We saw this post on Facebook and it has been viewed and shared since at least mid July. Yet, in this case, the link is a trap set to redirect potential victims to a malicious page known as a browser locker. While it does not actually ‘lock’ anything, the page displays fake messages about computer viruses and entices users to call for assistance. What follows after are the well-known tech support scams.
Cloaking games
In order to evade detection and remain active for as long as possible, these fraudulent schemes use a simple technique known as cloaking. The idea is to only display the malicious page in specific scenarios while showing legitimate content the rest of the time.
Here are some examples of filters that threat actors may use to their advantage:
- IP address
- Geolocation (country and city)
- Internet Service Provider (ISP)
- Browser user-agent
- Operating system (Windows, Mac, Mobile)
- Browser name and version
- Referer (the site visited just before)
- Cookies
- Time zone
In other words, for a given campaign a target may be: people living on the US’s west coast using Windows 10 and Google Chrome with a valid Facebook referer clicking on the link for the first time after 6 PM on weekdays. For the rest of the time and other visitors, a decoy page will be shown instead:
The proverbial ‘smoking gun’
When it comes to reporting such abuses, most registrars, hosting companies and platforms will require some hard evidence unless you have worked with them in the past and they already trust the information you pass along.

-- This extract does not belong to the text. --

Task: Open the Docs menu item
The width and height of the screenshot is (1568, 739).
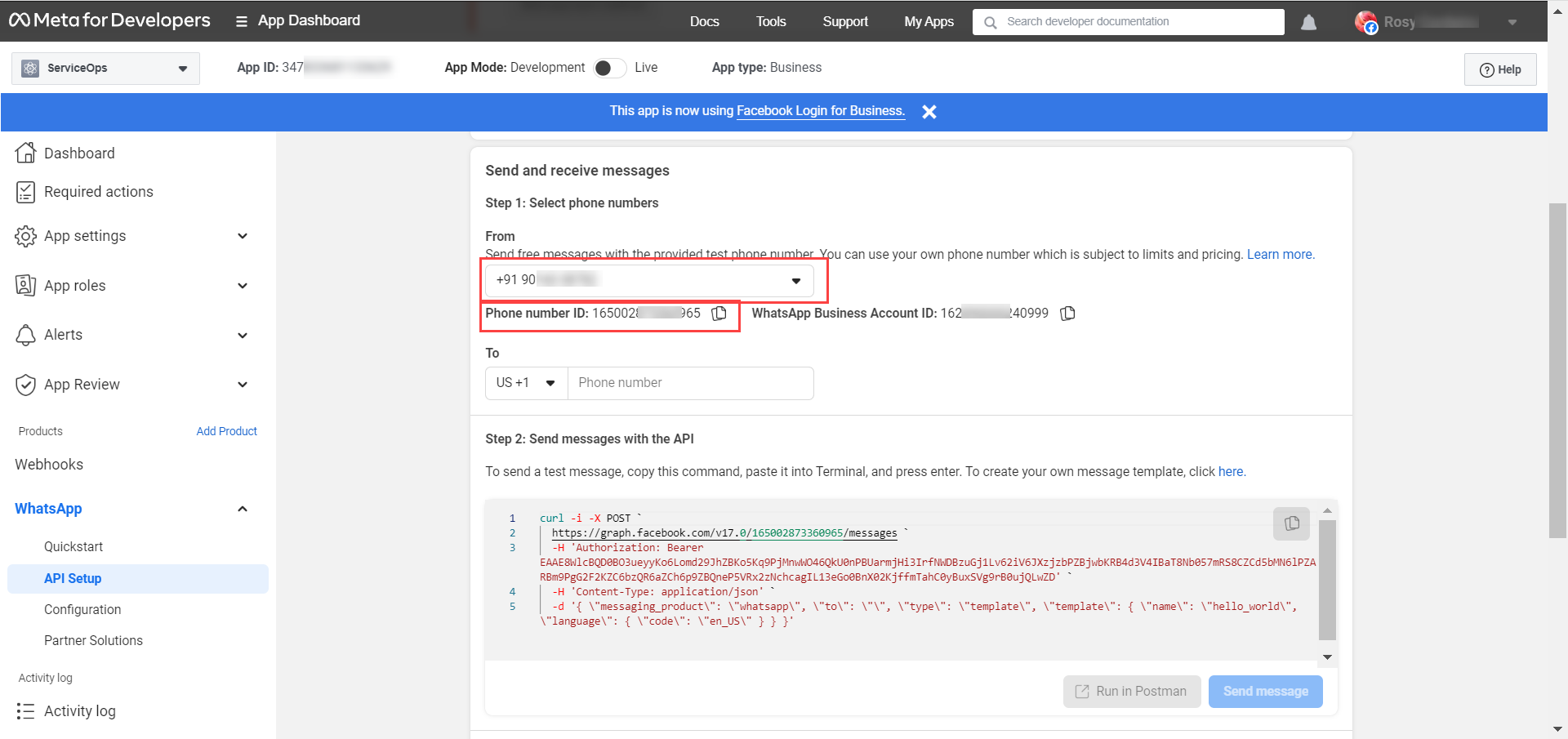Action: point(704,22)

While a video capture is a pretty damning piece of evidence, it may not necessarily be enough to convince a provider especially if they aren’t able to reproduce the issue on their side. Because of cloaking, finding that smoking gun can literally take hours of frustrated attempts until finding the right combination of parameters. In fact, in some cases you may have to wait for when the scammers manually activate a redirect for a specific time window.
Running a web proxy is often invaluable to capture the event as it is happening as well as hard evidence of the suspected behavior. For example, what we see below are the request and response headers for the domain performing cloaking.

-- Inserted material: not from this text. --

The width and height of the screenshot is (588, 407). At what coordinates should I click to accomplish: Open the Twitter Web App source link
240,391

- The request headers show the host (fnbchecklagsin[.]com) the referer (Facebook) and the full URI we requested (GET)
- The response headers show that the server responded with the HTTP 302 code which indicates a redirect to a new location (browser locker)
Essentially, the malicious remote server did not even serve the decoy content but immediately redirected our browser to the tech support scam page.
We have reported this incident to the registrar (NameCheap), the hosting provider (DigitalOcean) and the platform (Facebook) abused to spread this scam. Malwarebytes users were already protected thanks to our Browser Guard extension.